全球范围内,早产是导致新生儿死亡的主要原因,在低收入和中等收入国家(LMICs),早产的患病率和相关死亡率最高。准确识别早产儿对于个体层面的适当临床干预以及群体层面的知情政策决策和资源分配都非常重要。由于这些环境中通常无法进行早期产前超声检查,因此通常使用新生儿出生时的评估来估计胎龄(GA)。这种方法假设末次月经不可靠,而出生体重无法将早产儿与因胎龄小而生长受限(SGA)的婴儿区分开来。我们试图利用机器学习算法,结合与 SGA 相关的产妇因素,以提高 LMIC 环境中早产儿识别的准确性。

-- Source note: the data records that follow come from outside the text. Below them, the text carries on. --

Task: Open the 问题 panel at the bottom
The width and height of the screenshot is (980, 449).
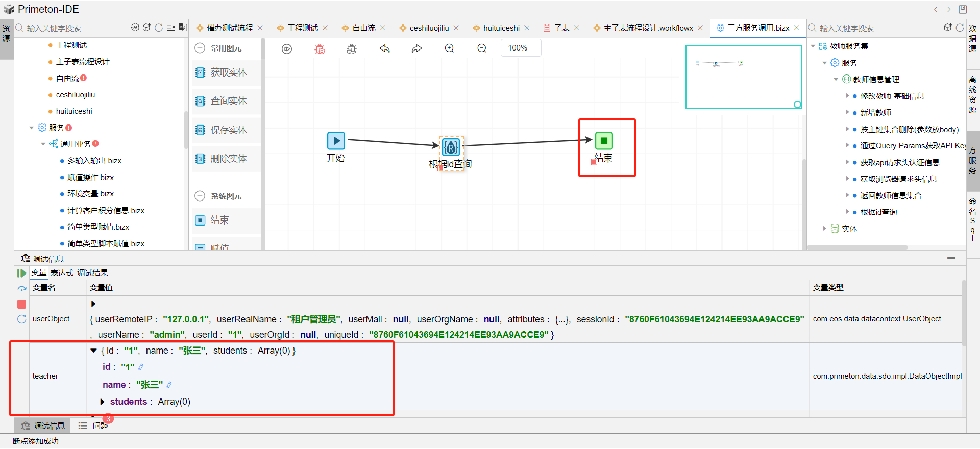Action: pyautogui.click(x=94, y=426)
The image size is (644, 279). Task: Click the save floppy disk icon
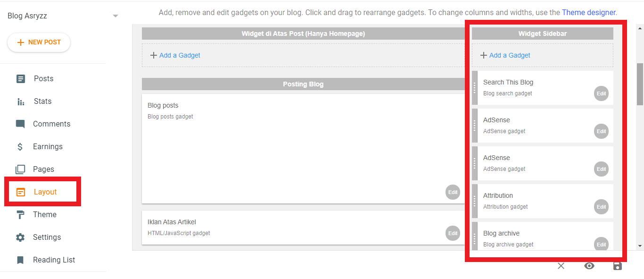pyautogui.click(x=617, y=266)
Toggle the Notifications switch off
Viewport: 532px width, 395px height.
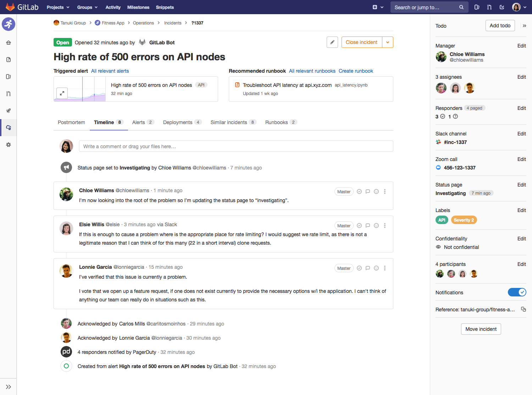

本研究使用了赞比亚卢萨卡正在进行的产科队列的数据,该队列使用早期妊娠超声来估计 GA。我们的目的是确定在分娩时最常用的一组参数,以将分娩正确分类为早产(<37 周)或足月,与早期超声作为金标准分配的 GA 进行比较。经过培训的助产士在新生儿出生后<72 小时进行评估,并在分娩时或之后不久收集产妇和新生儿数据。新 Ballard 评分(NBS)、末次月经(LMP)和出生体重分别用于在分娩时分配 GA,并将每个分娩分类为早产或足月。此外,机器学习技术将这些测量值与与早产和 SGA 相关的几种产妇和新生儿特征相结合,以制定分娩时的 GA 和早产预测模型。比较了所有模型的分布和准确性与早期超声检查结果。在我们迄今为止的活产队列中(n=862),早期超声检查的分娩时 GA 中位数为 39.4 周(IQR:38.3-40.3)。在本分析中包含的所有评估新生儿中(n=468),超声检查的 GA 中位数为 39.6 周(IQR:38.4-40.3)。通过机器学习,我们确定了一组六个可访问参数(LMP、出生体重、双胞胎分娩、产妇身高、分娩时高血压和 HIV 血清阳性)的组合,可以由机器学习使用来提高当前 GA 预测方法的性能。对于早产预测,这种协变量的组合可以正确分类>94%的新生儿,并达到 0.9796 的曲线下面积(AUC)。
我们确定了一组简洁的变量,可以通过机器学习方法提高早产儿识别的准确性。我们表现最好的模型包括 LMP、出生体重、双胞胎分娩、HIV 血清阳性和与 SGA 相关的产妇因素。这些变量都可以在分娩时轻松收集,减少了一线卫生工作者评估 GA 所需的技能和时间。
ClinicalTrials.gov 标识符:NCT02738892。